A new report on the activity of NAMA says the agency could have raised an extra €18bn euro for the tax payer.
It's claimed the agency failed to realise a better return because it sold off their assets too quickly.
The research has found that 11 major sales to investment funds were then 'flipped' by the buyers with an average profit of 47%.
It says the taxpayer lost more than €300m on those transactions alone.
The study was conducted by Economist Jim Power and Lisney Estate Agency and commissioned by the Property Developer David Daly.
Speaking about the research, Jim Power said "In the context of the recovery of both Irish and global property markets NAMA’s stated return of a maximum €2.3bn on an investment of €31.8bn seems significantly lighter than would be expected.

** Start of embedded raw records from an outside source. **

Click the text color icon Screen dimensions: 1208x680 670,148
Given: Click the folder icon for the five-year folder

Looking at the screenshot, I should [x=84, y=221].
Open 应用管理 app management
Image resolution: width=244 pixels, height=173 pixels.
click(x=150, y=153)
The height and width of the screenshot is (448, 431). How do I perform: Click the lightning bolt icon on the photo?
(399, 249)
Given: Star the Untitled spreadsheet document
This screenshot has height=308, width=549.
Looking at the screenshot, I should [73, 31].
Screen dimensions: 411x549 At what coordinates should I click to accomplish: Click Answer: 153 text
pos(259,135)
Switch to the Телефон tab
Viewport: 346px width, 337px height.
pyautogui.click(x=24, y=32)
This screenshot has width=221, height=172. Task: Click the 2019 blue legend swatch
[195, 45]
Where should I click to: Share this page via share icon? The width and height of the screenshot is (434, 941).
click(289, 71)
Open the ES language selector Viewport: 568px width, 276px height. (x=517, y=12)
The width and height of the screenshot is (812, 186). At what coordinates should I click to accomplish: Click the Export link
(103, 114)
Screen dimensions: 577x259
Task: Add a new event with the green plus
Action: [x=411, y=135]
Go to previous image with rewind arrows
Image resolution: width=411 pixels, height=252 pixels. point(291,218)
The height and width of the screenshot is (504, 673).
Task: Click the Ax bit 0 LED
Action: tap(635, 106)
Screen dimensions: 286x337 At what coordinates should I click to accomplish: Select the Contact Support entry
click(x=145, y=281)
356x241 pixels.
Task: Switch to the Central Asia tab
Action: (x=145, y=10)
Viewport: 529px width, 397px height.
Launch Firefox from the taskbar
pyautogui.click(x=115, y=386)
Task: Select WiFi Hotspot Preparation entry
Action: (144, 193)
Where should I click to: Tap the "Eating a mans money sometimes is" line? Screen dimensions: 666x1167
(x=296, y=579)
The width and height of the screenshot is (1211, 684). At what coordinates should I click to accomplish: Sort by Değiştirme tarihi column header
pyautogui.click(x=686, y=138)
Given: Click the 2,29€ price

"It would appear that NAMA has been aiming to recover its initial investment of €31.8bn and not the €74.2bn of debt owed to the 5 main banks, as was its original remit.
"As such, in excess of €40bn has been left behind by NAMA at the expense of the taxpayer."
David Daly, who commissioned the research said "It’s clear that NAMA’s fire-sale of the nation’s property assets has allowed vulture funds to make a killing at the taxpayer’s expense.
"The agency would have fared better had it opted for a medium to long-term, commercially savvy approach over its knee-jerk, panicked and inexperienced reaction."